WORK REQUEST:
The data that follows should be copied out exactly.

[Collected data]
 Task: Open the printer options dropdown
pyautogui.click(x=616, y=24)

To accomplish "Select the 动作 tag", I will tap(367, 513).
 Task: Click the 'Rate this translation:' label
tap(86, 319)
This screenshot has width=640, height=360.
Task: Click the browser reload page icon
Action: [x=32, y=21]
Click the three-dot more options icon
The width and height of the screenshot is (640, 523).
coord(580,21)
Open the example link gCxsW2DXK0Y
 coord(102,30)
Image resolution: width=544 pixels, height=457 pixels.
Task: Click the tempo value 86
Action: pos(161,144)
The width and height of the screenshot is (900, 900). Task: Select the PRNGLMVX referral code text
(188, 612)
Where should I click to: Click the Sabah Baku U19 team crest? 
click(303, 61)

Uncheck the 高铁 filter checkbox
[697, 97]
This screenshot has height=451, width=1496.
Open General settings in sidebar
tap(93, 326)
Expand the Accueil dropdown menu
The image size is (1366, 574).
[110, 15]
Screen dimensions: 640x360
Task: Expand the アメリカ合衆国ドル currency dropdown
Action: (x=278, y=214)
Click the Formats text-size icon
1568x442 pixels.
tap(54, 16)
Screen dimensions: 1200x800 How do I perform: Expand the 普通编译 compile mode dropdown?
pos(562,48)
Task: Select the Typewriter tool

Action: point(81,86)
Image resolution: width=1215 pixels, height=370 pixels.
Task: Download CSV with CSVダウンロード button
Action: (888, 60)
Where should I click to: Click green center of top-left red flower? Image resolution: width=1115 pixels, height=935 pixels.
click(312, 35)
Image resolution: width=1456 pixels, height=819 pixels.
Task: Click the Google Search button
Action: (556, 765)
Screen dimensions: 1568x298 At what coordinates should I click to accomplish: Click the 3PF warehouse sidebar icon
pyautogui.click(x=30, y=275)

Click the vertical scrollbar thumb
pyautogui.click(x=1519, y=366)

YOUR RESPONSE:
 Task: Open the printer options dropdown
pyautogui.click(x=616, y=24)

To accomplish "Select the 动作 tag", I will tap(367, 513).
 Task: Click the 'Rate this translation:' label
tap(86, 319)
This screenshot has width=640, height=360.
Task: Click the browser reload page icon
Action: [x=32, y=21]
Click the three-dot more options icon
The width and height of the screenshot is (640, 523).
coord(580,21)
Open the example link gCxsW2DXK0Y
 coord(102,30)
Image resolution: width=544 pixels, height=457 pixels.
Task: Click the tempo value 86
Action: pos(161,144)
The width and height of the screenshot is (900, 900). Task: Select the PRNGLMVX referral code text
(188, 612)
Where should I click to: Click the Sabah Baku U19 team crest? 
click(303, 61)

Uncheck the 高铁 filter checkbox
[697, 97]
This screenshot has height=451, width=1496.
Open General settings in sidebar
tap(93, 326)
Expand the Accueil dropdown menu
The image size is (1366, 574).
[110, 15]
Screen dimensions: 640x360
Task: Expand the アメリカ合衆国ドル currency dropdown
Action: (x=278, y=214)
Click the Formats text-size icon
1568x442 pixels.
tap(54, 16)
Screen dimensions: 1200x800 How do I perform: Expand the 普通编译 compile mode dropdown?
pos(562,48)
Task: Select the Typewriter tool

Action: point(81,86)
Image resolution: width=1215 pixels, height=370 pixels.
Task: Download CSV with CSVダウンロード button
Action: (888, 60)
Where should I click to: Click green center of top-left red flower? Image resolution: width=1115 pixels, height=935 pixels.
click(312, 35)
Image resolution: width=1456 pixels, height=819 pixels.
Task: Click the Google Search button
Action: (556, 765)
Screen dimensions: 1568x298 At what coordinates should I click to accomplish: Click the 3PF warehouse sidebar icon
pyautogui.click(x=30, y=275)

Click the vertical scrollbar thumb
pyautogui.click(x=1519, y=366)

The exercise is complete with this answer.